(Stored items)
======

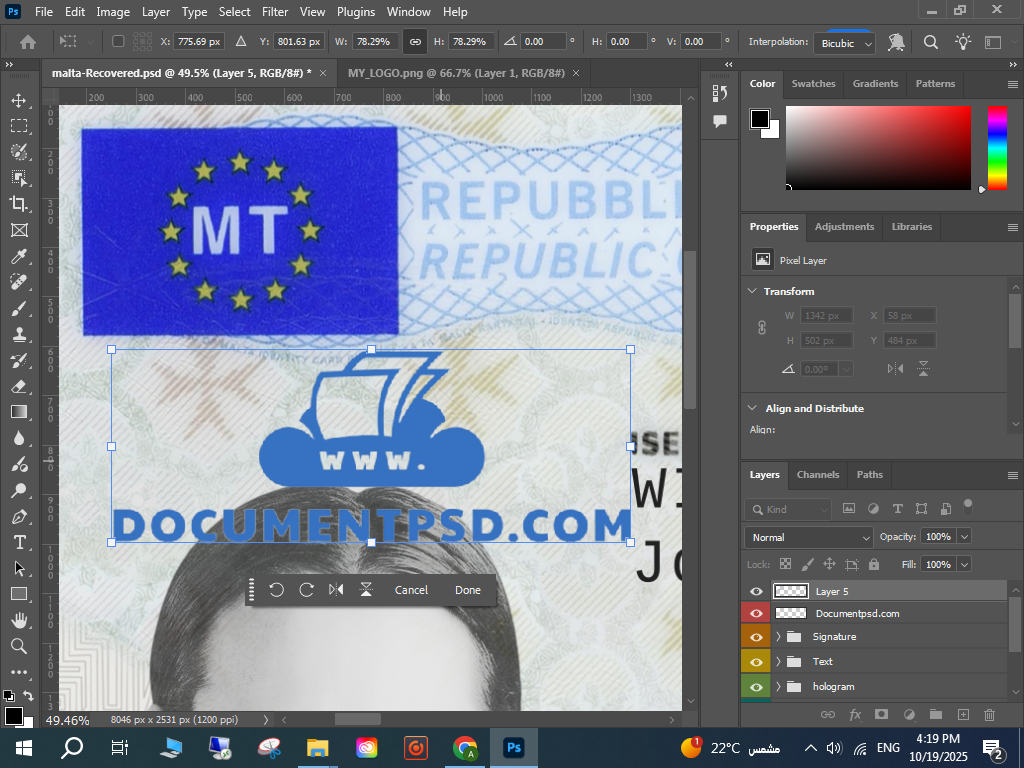Select the Zoom tool in toolbar
Image resolution: width=1024 pixels, height=768 pixels.
click(19, 646)
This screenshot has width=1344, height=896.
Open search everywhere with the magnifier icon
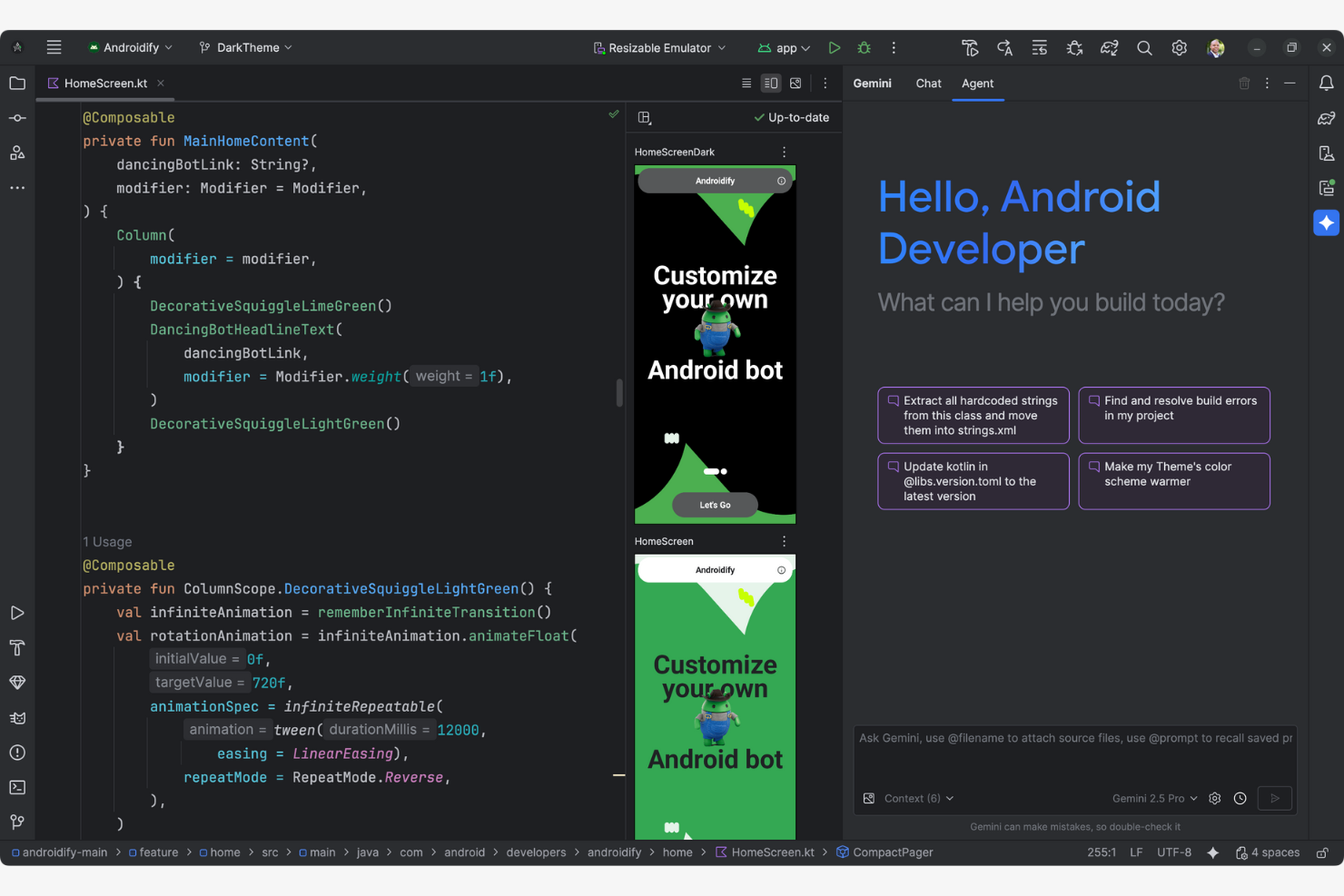pos(1144,47)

======

**What is expected:**
Copy exactly the lines that run from the line containing "This screenshot has width=1344, height=896." to the end of the data, keeping both end lines and dropping every picture.

**Written answer:**
This screenshot has width=1344, height=896.
Open search everywhere with the magnifier icon
pos(1144,47)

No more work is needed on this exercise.